It was all captured on body camera footage and a lot of viewers are weighing in on it including the media with titles such as “Police pepper spray suspected rabid cat”. In the footage you can hear the conversation that the officers were having when they decided how to take that cat down. The conversation is eye-opening.
Apparently multiple officers responded to a call about a possible rabid cat. And it seems that the officers decided that the best course of action was to pepper spray the cat. And they did:
One of the police officers described the free-roaming cat, probably a domestic cat:
His back is arched, his hair is flared, he’s aggressive.
The video states that it all began with a call from a security guard to the police. The guard said that employees and customers were being chased by an aggressive cat at a parking lot. You see it in the video.
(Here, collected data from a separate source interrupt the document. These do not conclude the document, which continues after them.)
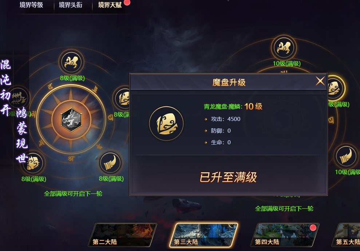Open the 第五大陆 continent
The width and height of the screenshot is (360, 251).
point(345,235)
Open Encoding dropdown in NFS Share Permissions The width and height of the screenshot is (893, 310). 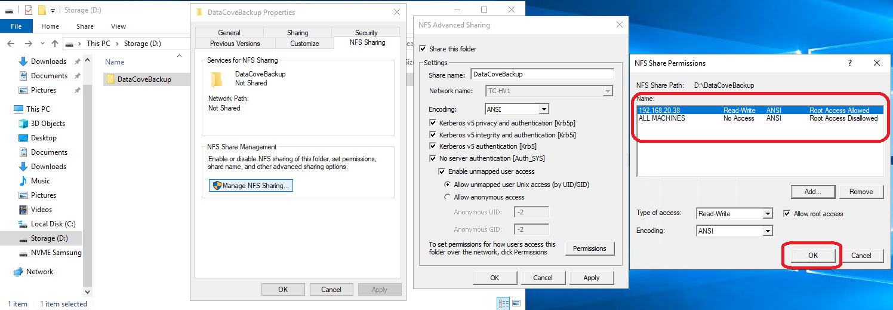click(768, 231)
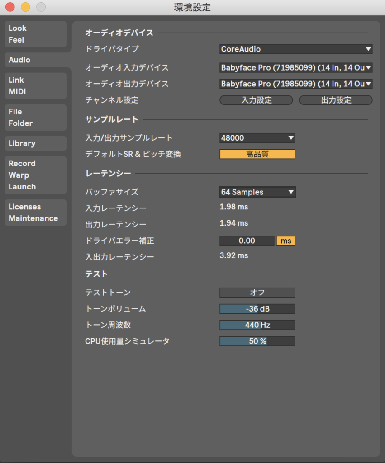Viewport: 385px width, 463px height.
Task: Open the 48000 sample rate dropdown
Action: pyautogui.click(x=257, y=138)
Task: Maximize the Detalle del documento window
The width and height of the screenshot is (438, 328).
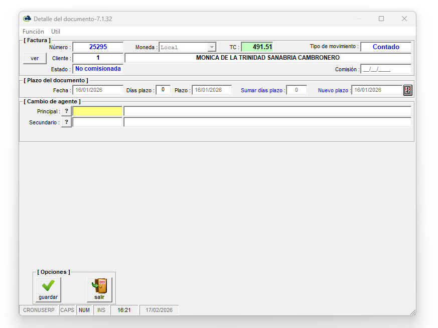Action: point(381,19)
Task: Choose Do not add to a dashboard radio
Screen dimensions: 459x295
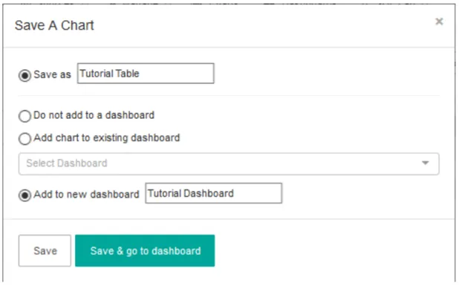Action: [x=25, y=116]
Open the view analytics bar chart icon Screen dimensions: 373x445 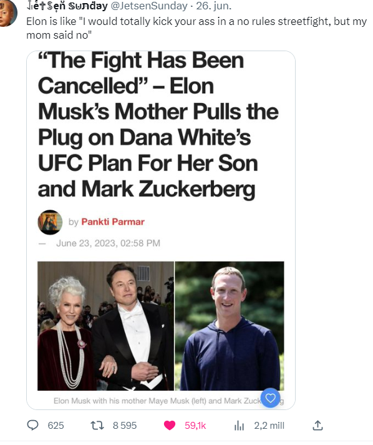tap(239, 426)
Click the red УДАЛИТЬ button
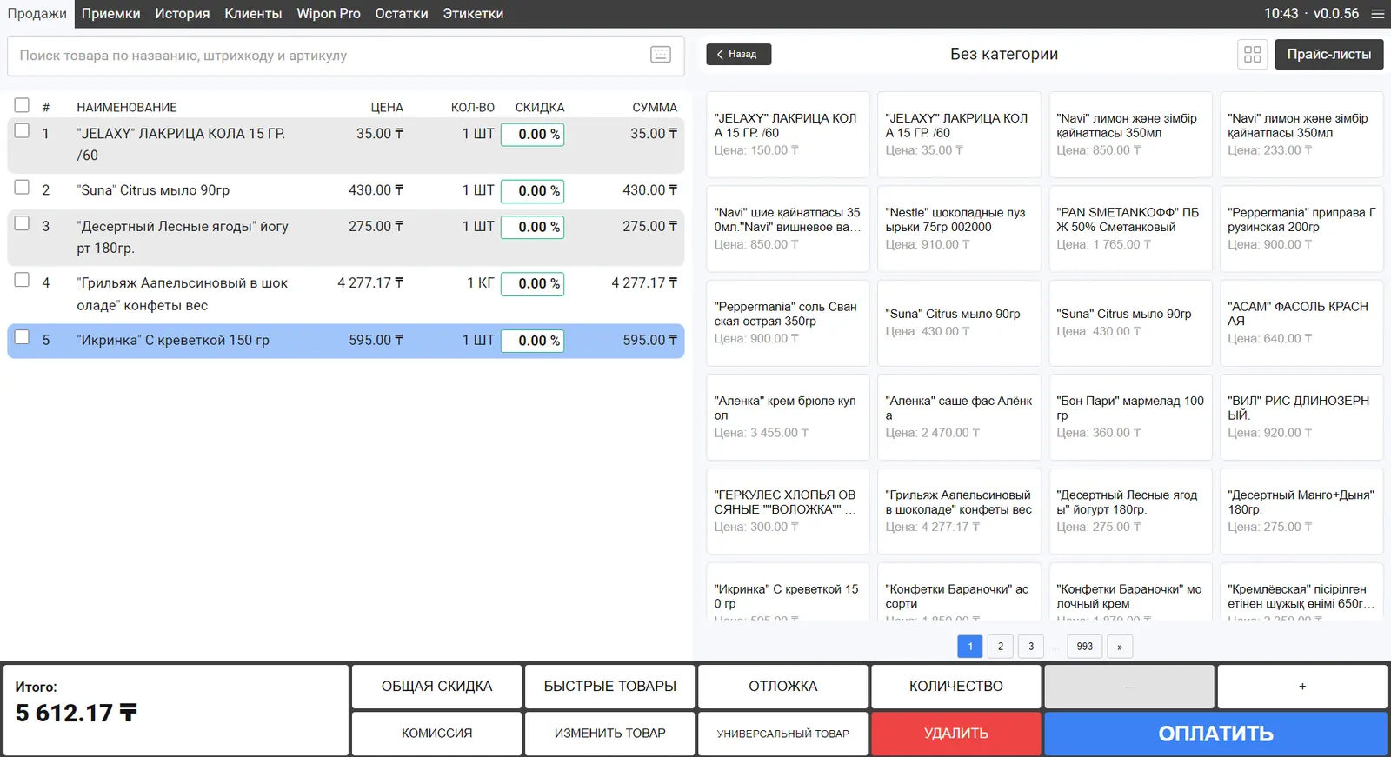 point(955,734)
The officers discussing the cat were dreaming up some pretty extreme ideas as to how to deal with him.
If he gets against this wall, I’ll shoot him. I just don’t want to shoot him when there’s people and things back there.
I know one thing, if I kill a cat and tell my girlfriend about it, she’s going to be mad.
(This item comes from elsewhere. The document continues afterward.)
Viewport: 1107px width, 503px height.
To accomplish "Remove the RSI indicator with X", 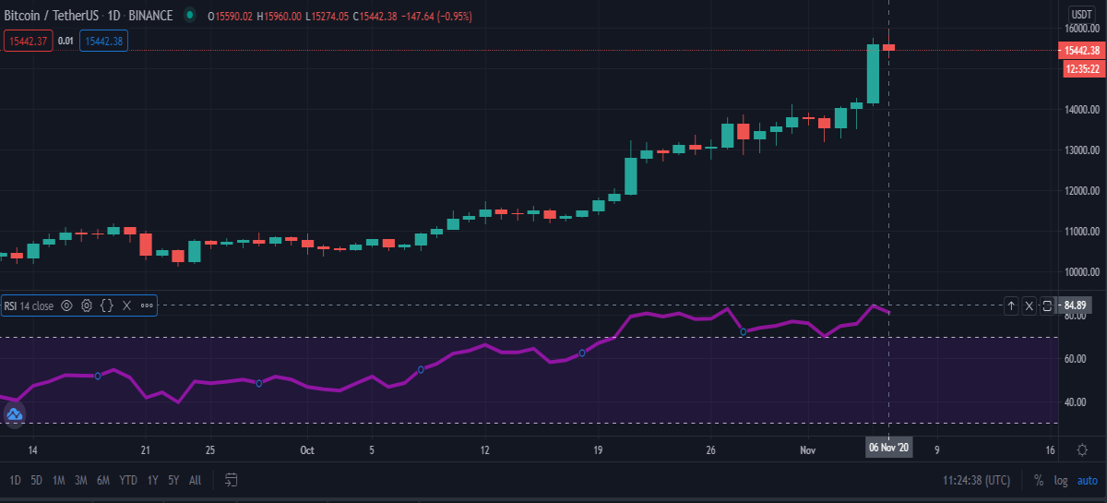I will coord(126,305).
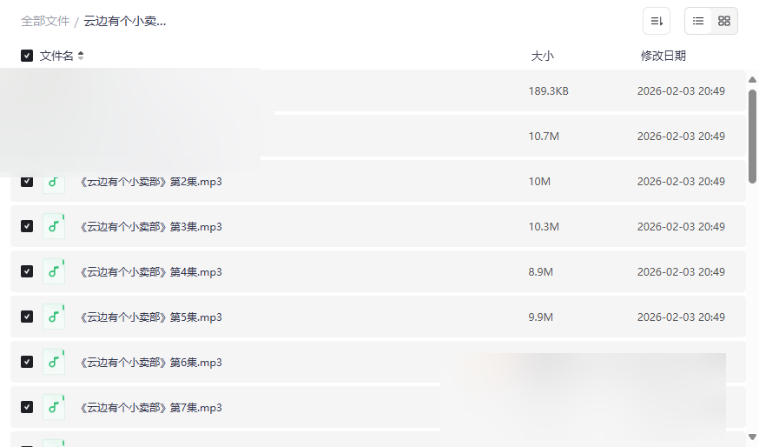The height and width of the screenshot is (447, 759).
Task: Click the mp3 icon for 第4集
Action: tap(54, 271)
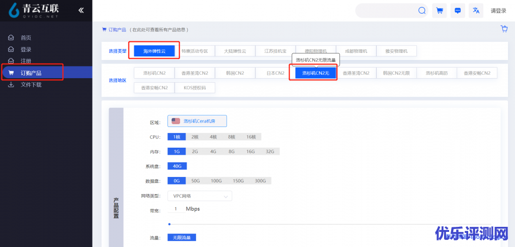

You think if I shoot him nine times they’ll [inaudible]… Why you shoot him nine times?
Because he has nine lives [laughing].
The video shows the moment that the cat was pepper sprayed. He did not hit the cat directly in the face thank God and the cat ran away. Some of the pepper spray blew back into the officer’s face. Karma, I would say.
You hit him, because he’s drooling hard.
By the time that animal control arrived, the cat had disappeared. Apparently, the officers wanted to stun the cat with pepper spray while they awaited the arrival of animal control.
In the past an officer from this force had been bitten by a rabid cat. This may have made them more cautious.
Comment: Rabies understandably creates fear in America which can lead to some pretty extreme behavior. Fear also leads to some crazy inexperienced diagnoses as to whether a cat has rabies or not. They can’t possible diagnose the cat so they play safe and that often means killing the cat. And it happened because someone called the police because a cat was (they think) behaving aggressively. Perhaps the cat was not behaving aggressively. It is a matter of personal perceptions. Often perceptions are wrong. Perhaps the person who called 911 hated cats or was frightened of cats. So many unknowns. How do you act correctly on unknowns?
Alpharetta is a city located in northern Fulton County, Georgia, United States and is a suburb north of Atlanta.